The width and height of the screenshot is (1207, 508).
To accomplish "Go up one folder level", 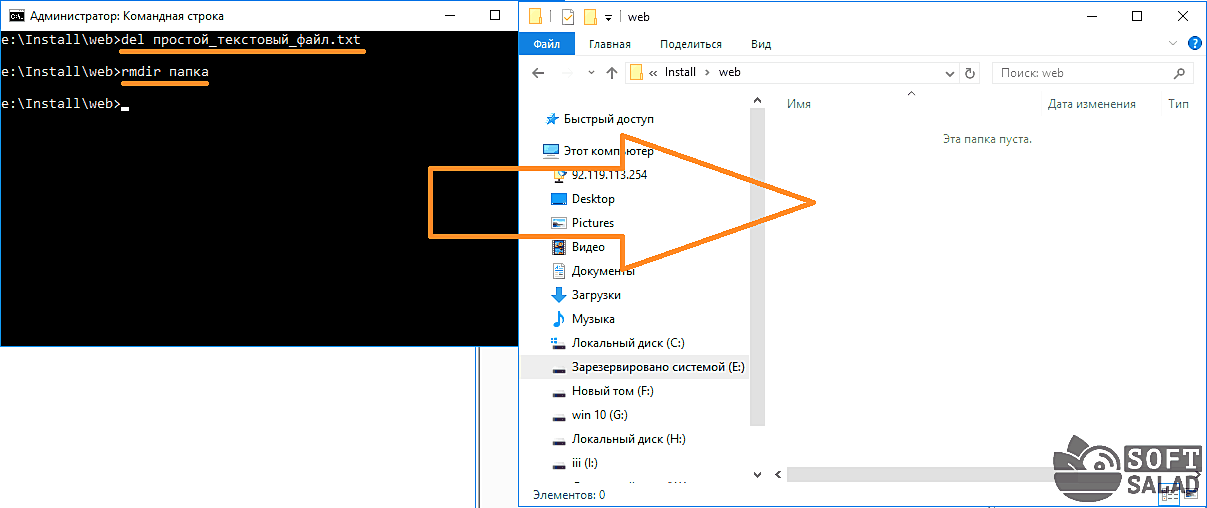I will click(611, 73).
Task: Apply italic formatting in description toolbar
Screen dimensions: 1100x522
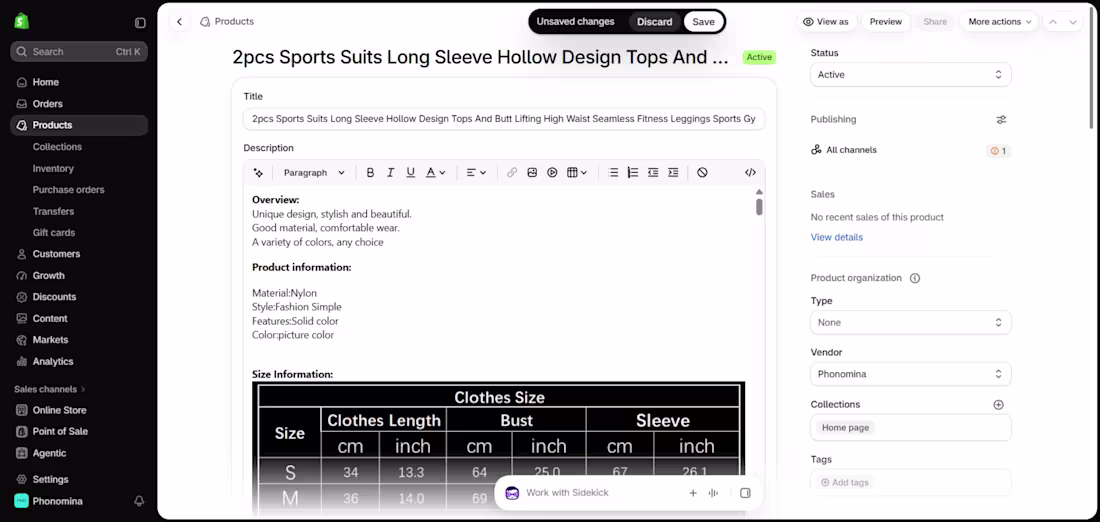Action: coord(391,173)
*-*-*
Your copy should consist solely of the lines from the line containing "Task: Apply italic" through the last line of the records above, reproduced exactly, with the pictures left out.

● OUTPUT OF THE EXERCISE
Task: Apply italic formatting in description toolbar
Screen dimensions: 1100x522
Action: coord(391,173)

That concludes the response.